## Supplied records
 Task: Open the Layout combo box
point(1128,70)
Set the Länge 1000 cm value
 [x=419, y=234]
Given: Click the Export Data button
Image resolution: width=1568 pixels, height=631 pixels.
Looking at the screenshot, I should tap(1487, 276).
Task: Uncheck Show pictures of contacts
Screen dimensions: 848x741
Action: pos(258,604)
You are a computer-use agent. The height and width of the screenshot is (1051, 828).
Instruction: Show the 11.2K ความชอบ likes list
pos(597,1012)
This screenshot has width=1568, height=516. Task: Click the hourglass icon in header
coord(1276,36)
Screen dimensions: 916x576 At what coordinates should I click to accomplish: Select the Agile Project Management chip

## Task
Update the data above by changing each "Screen dimensions" to "Screen size" and leaving every other line as it is.

## Result for this exercise
 Task: Open the Layout combo box
point(1128,70)
Set the Länge 1000 cm value
 [x=419, y=234]
Given: Click the Export Data button
Image resolution: width=1568 pixels, height=631 pixels.
Looking at the screenshot, I should tap(1487, 276).
Task: Uncheck Show pictures of contacts
Screen size: 848x741
Action: pos(258,604)
You are a computer-use agent. The height and width of the screenshot is (1051, 828).
Instruction: Show the 11.2K ความชอบ likes list
pos(597,1012)
This screenshot has width=1568, height=516. Task: Click the hourglass icon in header
coord(1276,36)
Screen size: 916x576 At what coordinates should I click to accomplish: Select the Agile Project Management chip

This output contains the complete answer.